Students and their parents/guardians have the following rights regarding personal data:

• Right to Access: Request a copy of all personal data we hold about the student. We will respond within 30 days.
• Right to Correction: Request that inaccurate or incomplete personal data be corrected.
• Right to Deletion: Request the deletion of a student's personal data. Upon verification, data will be deleted within 30 days.
• Right to Data Portability: Request that student data be exported in a commonly used, machine-readable format (CSV or JSON).
• Right to Restrict Processing: Request that we limit how the student's data is processed.
• Right to Object: Object to specific uses of the student's data.

To exercise any of these rights, contact your school administration or reach out to us directly at privacy@2wai.com.

10. School and District Rights

• Data Processing Agreements (DPAs): We enter into Data Processing Agreements with schools and districts upon request. Our DPA template is aligned with the Student Data Privacy Consortium (SDPC) National Data Privacy Agreement.
• Data Ownership: Schools and districts retain ownership of all student education records. 2WAI acts as a data processor on behalf of the school.
• Data Portability: Schools may request a full export of all data associated with their accounts at any time during or after the service term.
• Audit Rights: Schools and districts have the right to audit our data handling practices upon reasonable notice.
• Breach Notification: We will notify the affected school or district within 72 hours of discovering any data breach that may affect student records.
• Compliance Documentation: We provide compliance documentation, including security certifications and assessment reports, upon request.

11. Contact Information

If you have questions about this Privacy Policy or wish to exercise your data rights, please contact us:

For urgent data privacy concerns, such as suspected unauthorized access to student data, please email privacy@2wai.com with "URGENT" in the subject line. We will respond within 24 hours.
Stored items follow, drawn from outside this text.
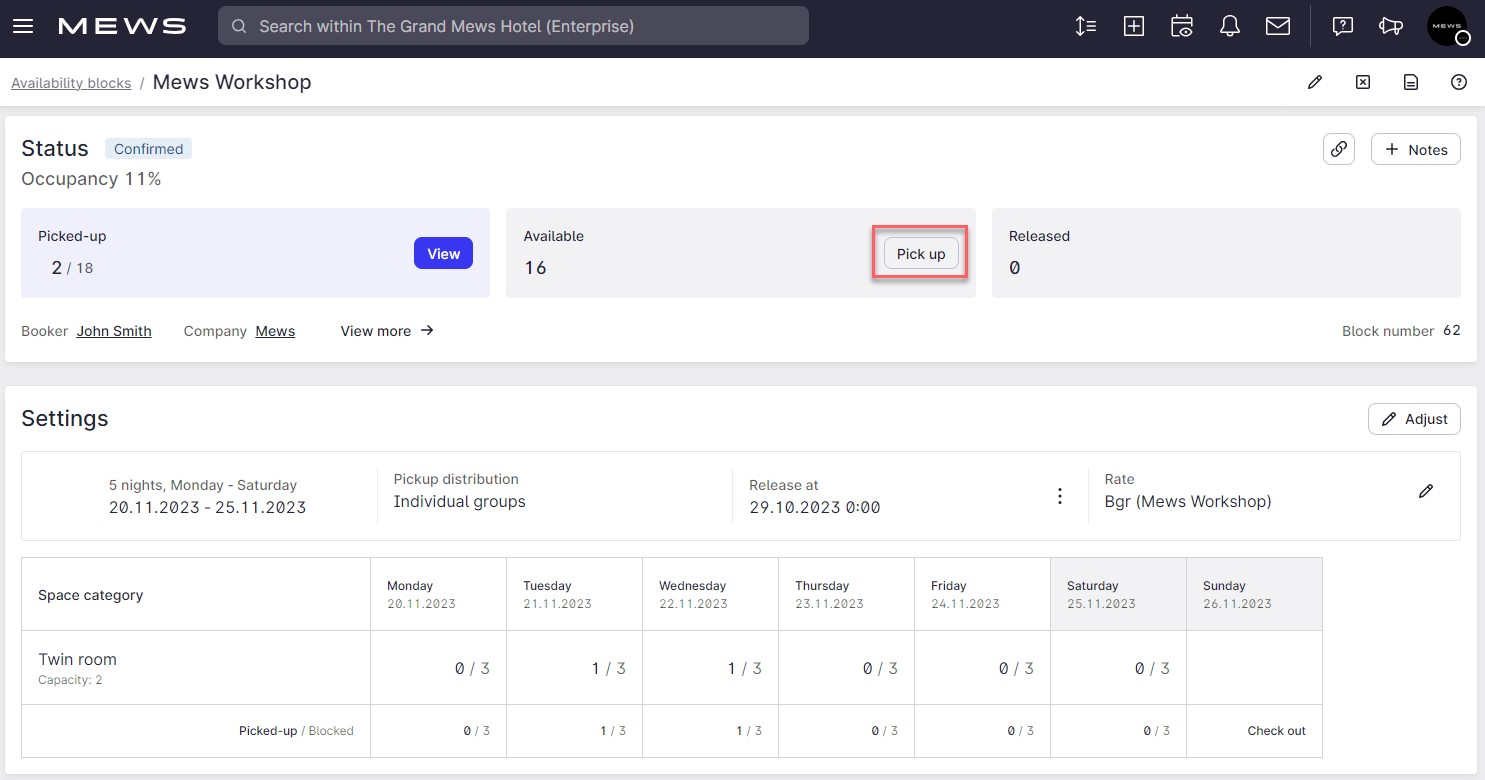Click the edit pencil icon beside Mews Workshop title
The height and width of the screenshot is (780, 1485).
[x=1314, y=82]
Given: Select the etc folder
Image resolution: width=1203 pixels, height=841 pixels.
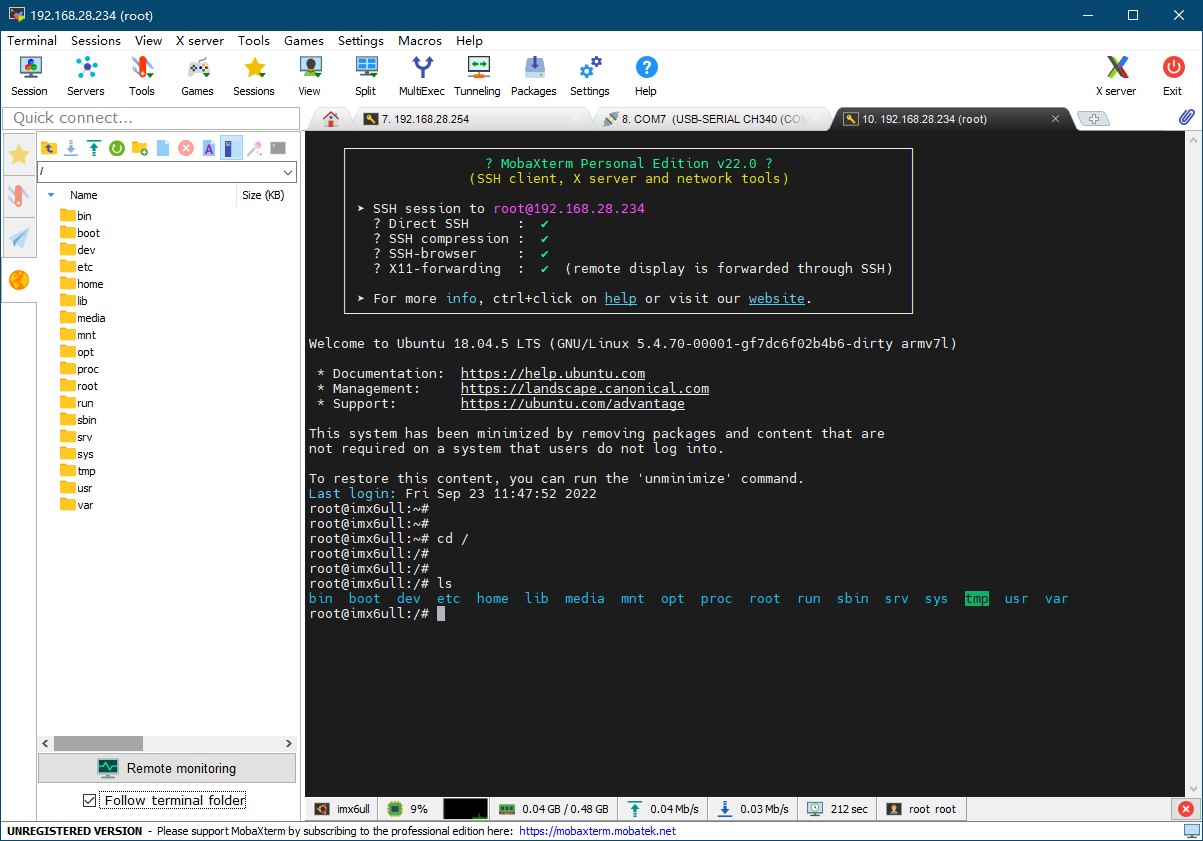Looking at the screenshot, I should [x=84, y=267].
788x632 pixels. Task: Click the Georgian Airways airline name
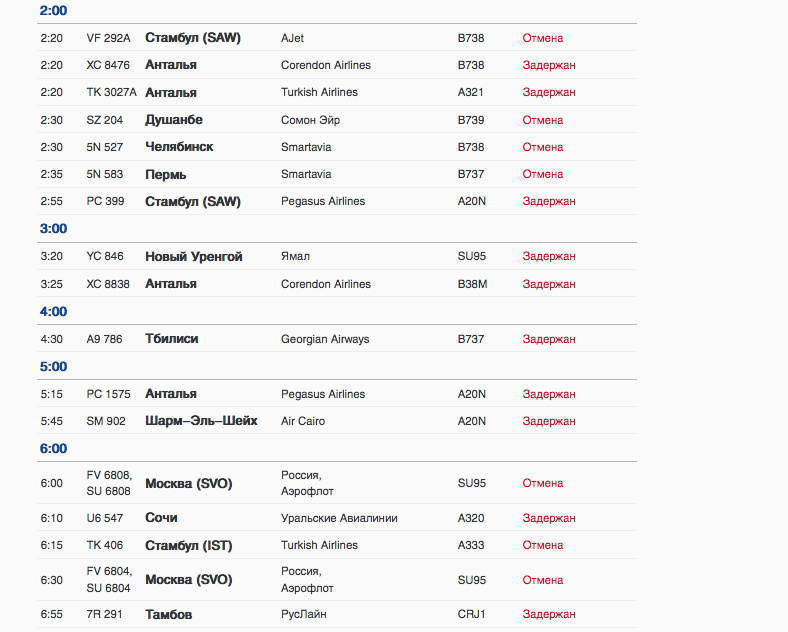pos(325,339)

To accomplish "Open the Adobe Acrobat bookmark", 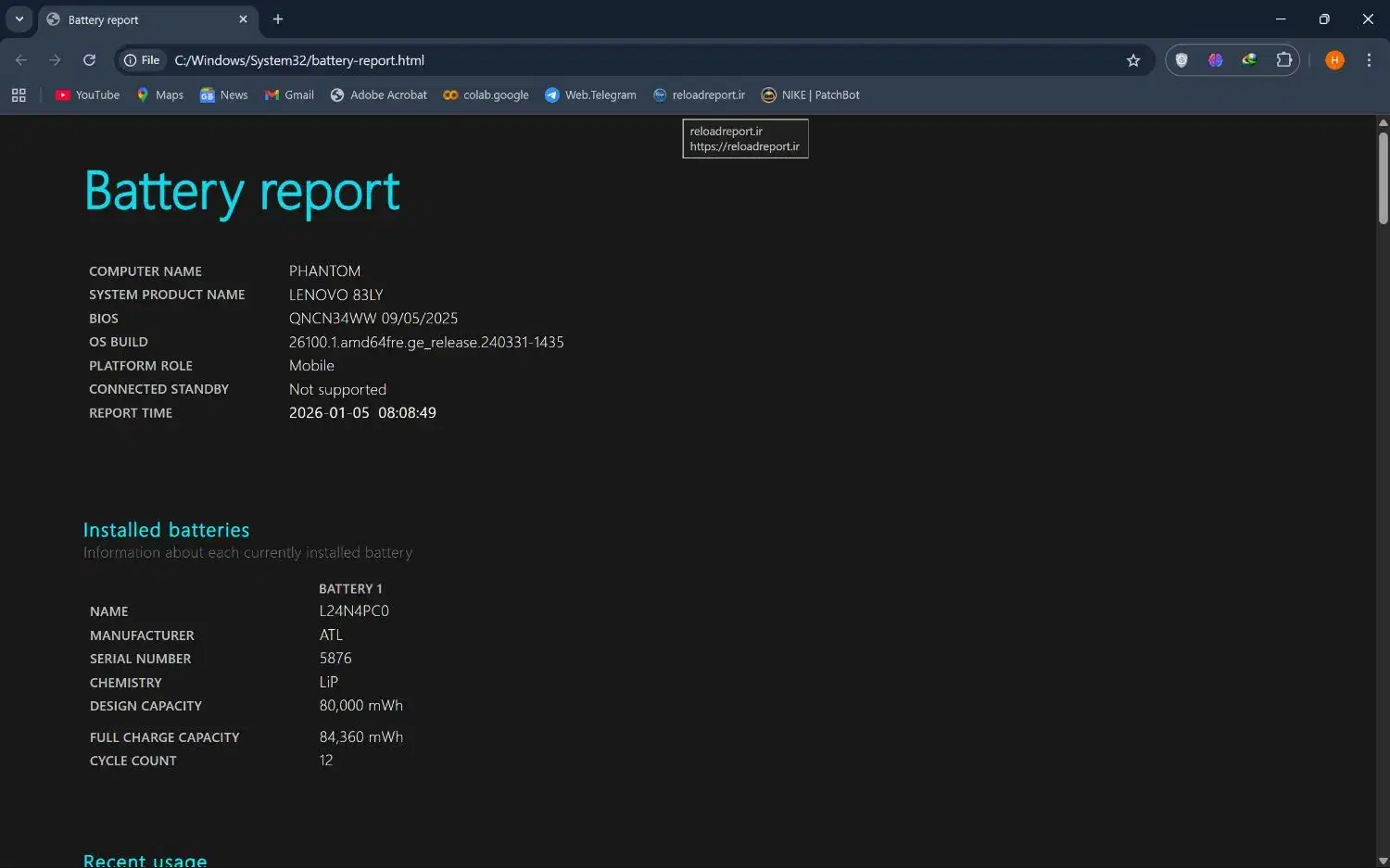I will coord(378,94).
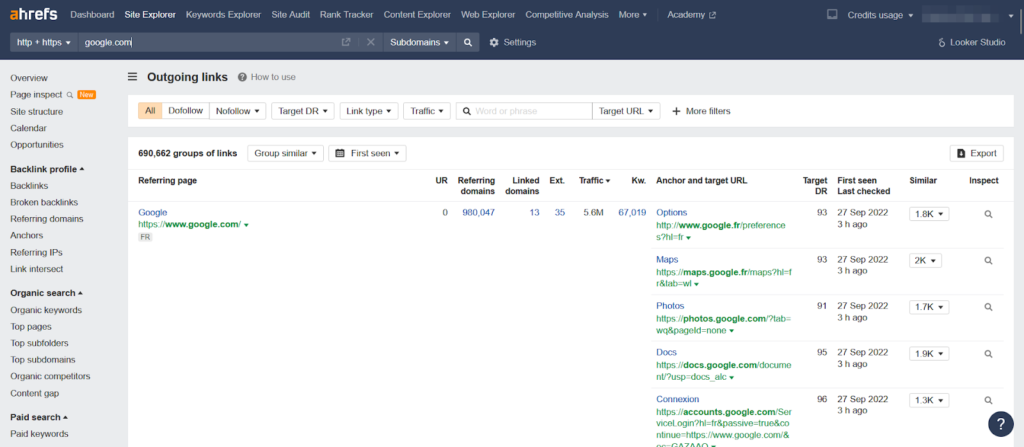Viewport: 1024px width, 447px height.
Task: Toggle the hamburger menu beside Outgoing links
Action: [x=133, y=77]
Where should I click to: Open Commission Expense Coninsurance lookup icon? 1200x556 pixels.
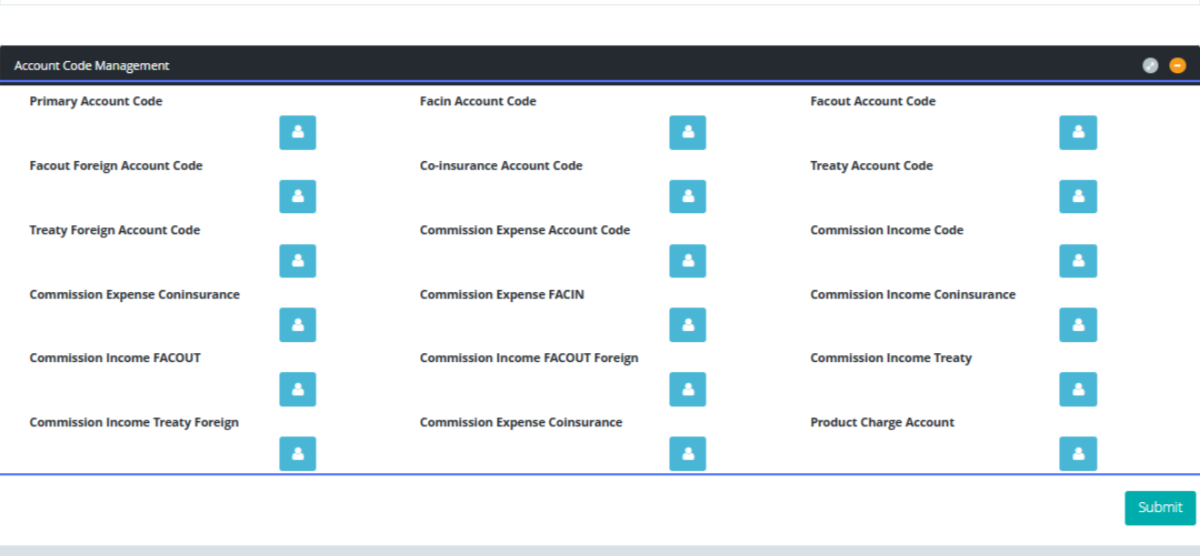tap(297, 325)
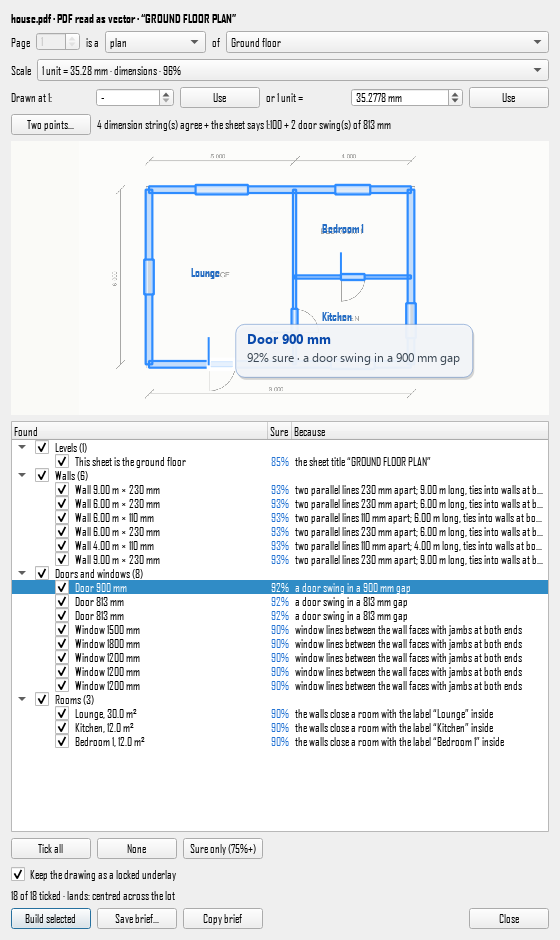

12. Changes to This Policy

We may update this Privacy Policy from time to time to reflect changes in our practices, technology, legal requirements, or other factors. When we make material changes, we will notify schools and districts at least 30 days in advance via email. The "Last updated" date at the top of this page indicates when the policy was most recently revised. Continued use of the Service after changes take effect constitutes acceptance of the revised Privacy Policy. We encourage you to review this policy periodically.